Some people believe Xmas trees, mistletoe, Santa, Rudolph, the Bumble and Frosty the Snowman are paganistic idols. They believe that taking those things out of Xmas and turning things to Christ, or introducing foreign ideas that have no place in the Christology of Jesus Christ to their family at "Christmas", is OK. It is really the reverse. Santa is as much an "idol" as Nemo was in Finding Nemo, or "Jiminy Cricket" was in Peter Pan. If one has a problem with Santa, or his elves, then one must accordingly have a problem with any other fictional character from Johnny Tremain to the legends behind Davy Crocket, Superman, or Kit Kittredge. However, if parents are using Santa and his gifts to lie to their children, that is a very different matter. It is sinful against both their children and Jesus Christ to lie. Parents should not lie to their children at any time; especially about a fat man in a red suit that rewards children based on works.
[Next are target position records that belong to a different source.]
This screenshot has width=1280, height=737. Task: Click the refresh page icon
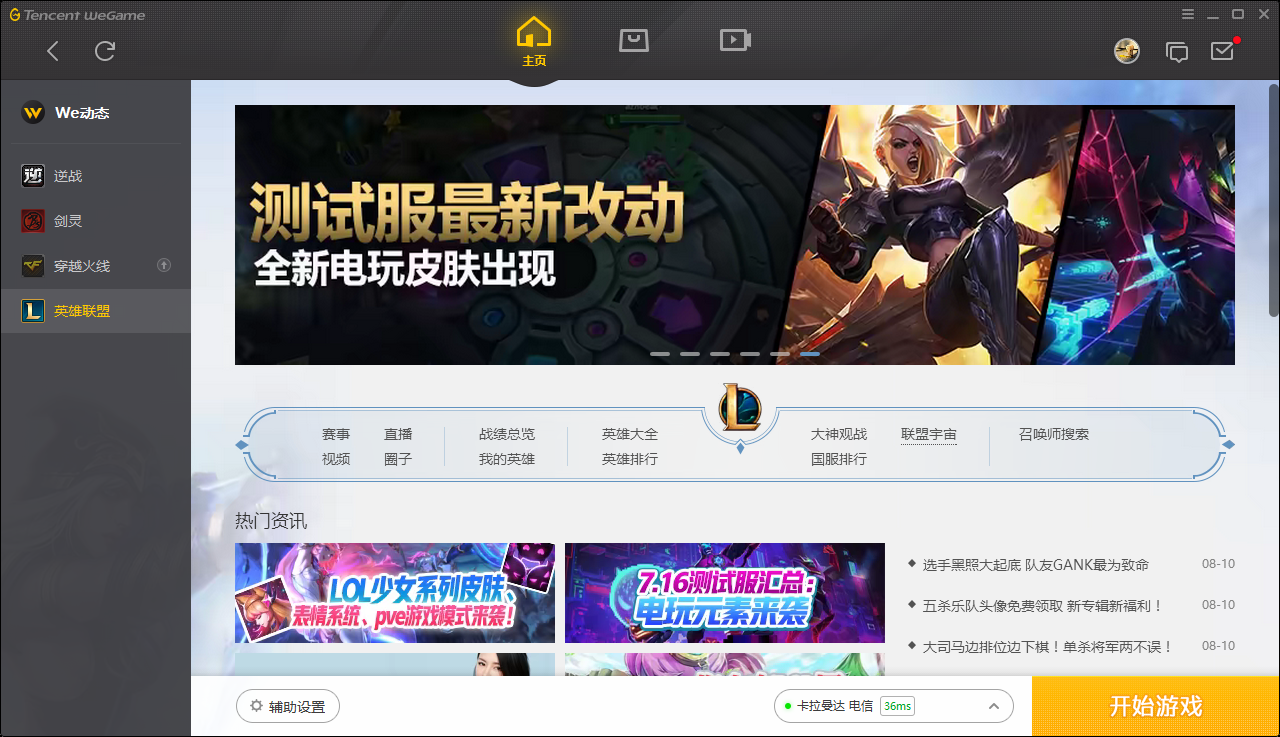point(105,51)
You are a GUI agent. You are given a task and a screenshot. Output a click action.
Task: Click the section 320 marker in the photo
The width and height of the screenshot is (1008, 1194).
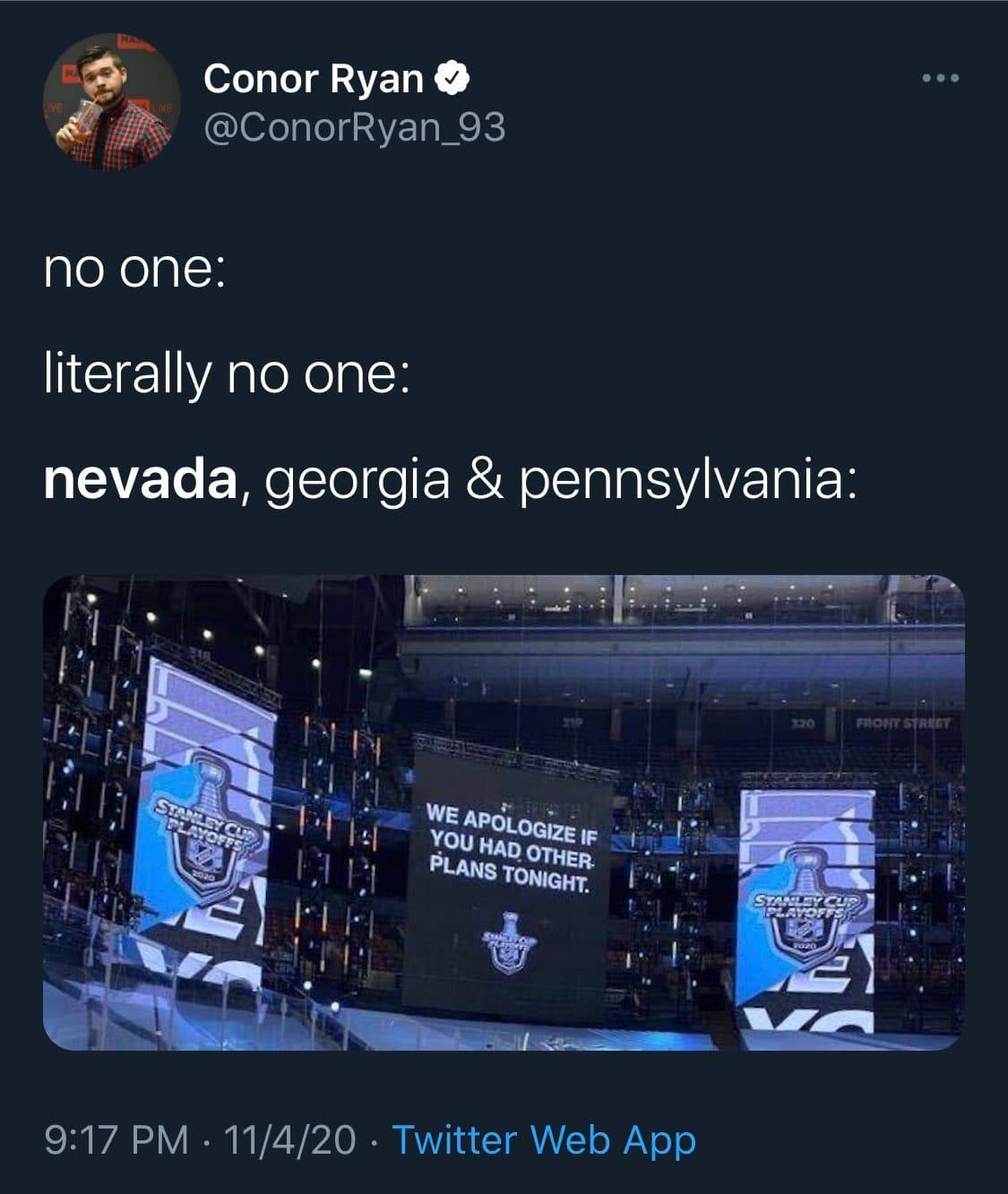pos(803,723)
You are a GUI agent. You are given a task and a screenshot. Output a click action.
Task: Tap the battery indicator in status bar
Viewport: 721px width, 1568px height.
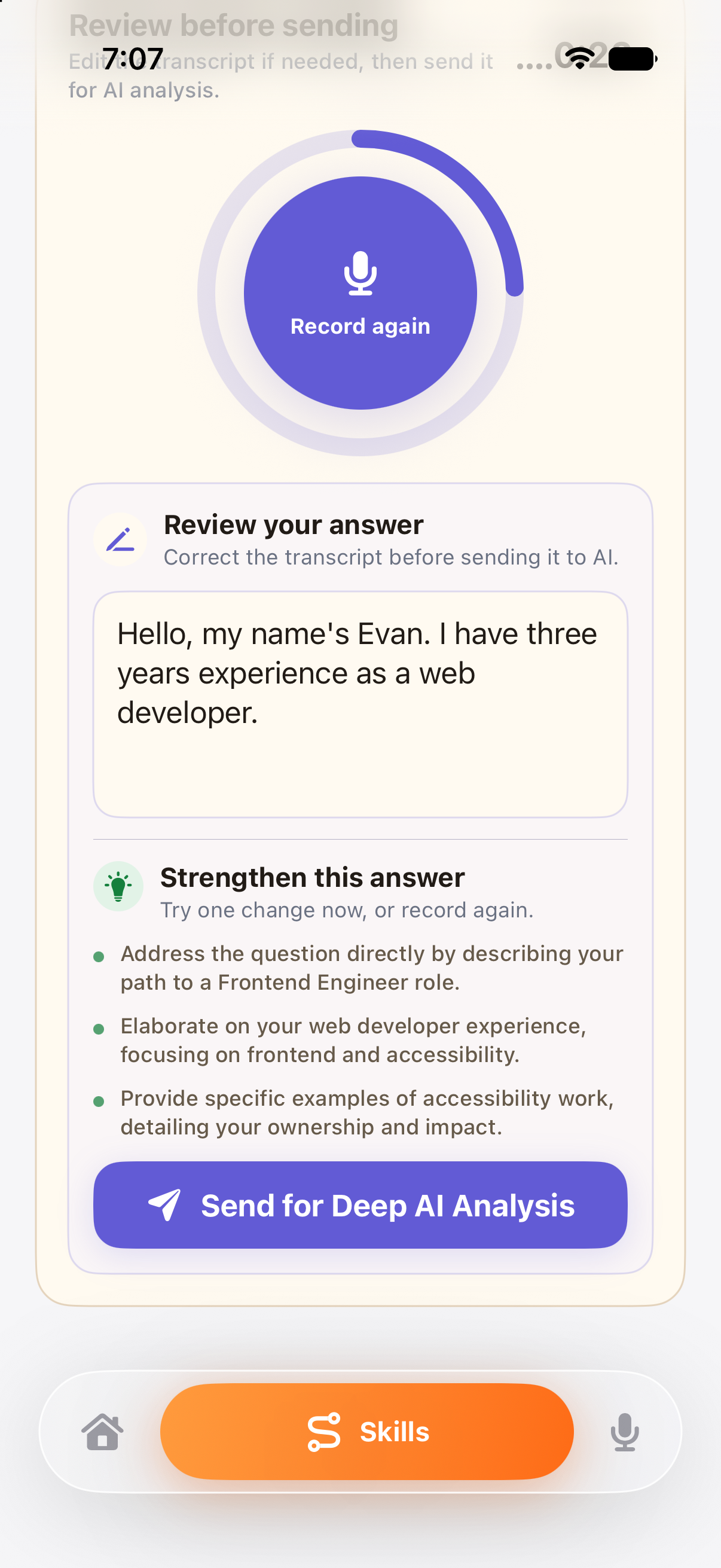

If someone wants to create some religiously significant time with their family as it is dictated in the Bible, there is no sin there. If, for example, a father wants to use the month of July each year to teach his family a four week teaching on the cross of Christ, he should do it. It could become a family tradition to do so. If a mother wanted to teach her children about the Holy Spirit in November, then by all means, she should do so. Christians, however, should be cautious to "equate" what is done at home with what the church will wrongly give a "stamp of approval" for during the season of "Christ-mas". In other words, "Jesus is the reason for the Season" is just a load of bunk. Jesus Christ is not only Lord of the season, but He is Lord of every day and every minute of every day, and, in fact, upholds everything in every moment and is the One in whom "we live and move and have our being" every day of the year. His incarnation extends to every moment of every time in the monumental significance of human and creative redemption. The incarnation is not just for December 25th, July 8th or March 12th, dates that have absolutely no religious significance whatsoever, unless they fall on the Lord's Day and are, in fact, observed as the Lord's Day. Christians must be careful about how they use something lawful and good at a time when it can be misconstrued. The incarnation is lawful, good and theologically necessary for salvation. But December may be a "cliché" month to visit that topic. One may measure their bondage to that cliché by their ability or non-ability to use ANOTHER month to teach their family about the incarnation. Reader, could you celebrate the meanings that you hold in Christ-mas in, say, August, or February? If not, you may be more bound to the secularization of Romanism than you may be willing to believe.

This writer continues to vote for taking Christ out of XMAS so there is no confusion on the issue, and instead teaches about the incarnation and birth of Christ ALL YEAR ROUND. In that way, every "theological" base is covered, and one may still be able to enjoy "Elf" on TV during December, a candy cane or two, and a nice honey baked ham during the secular holiday of Christ-mas - a fun time if one uses it lawfully.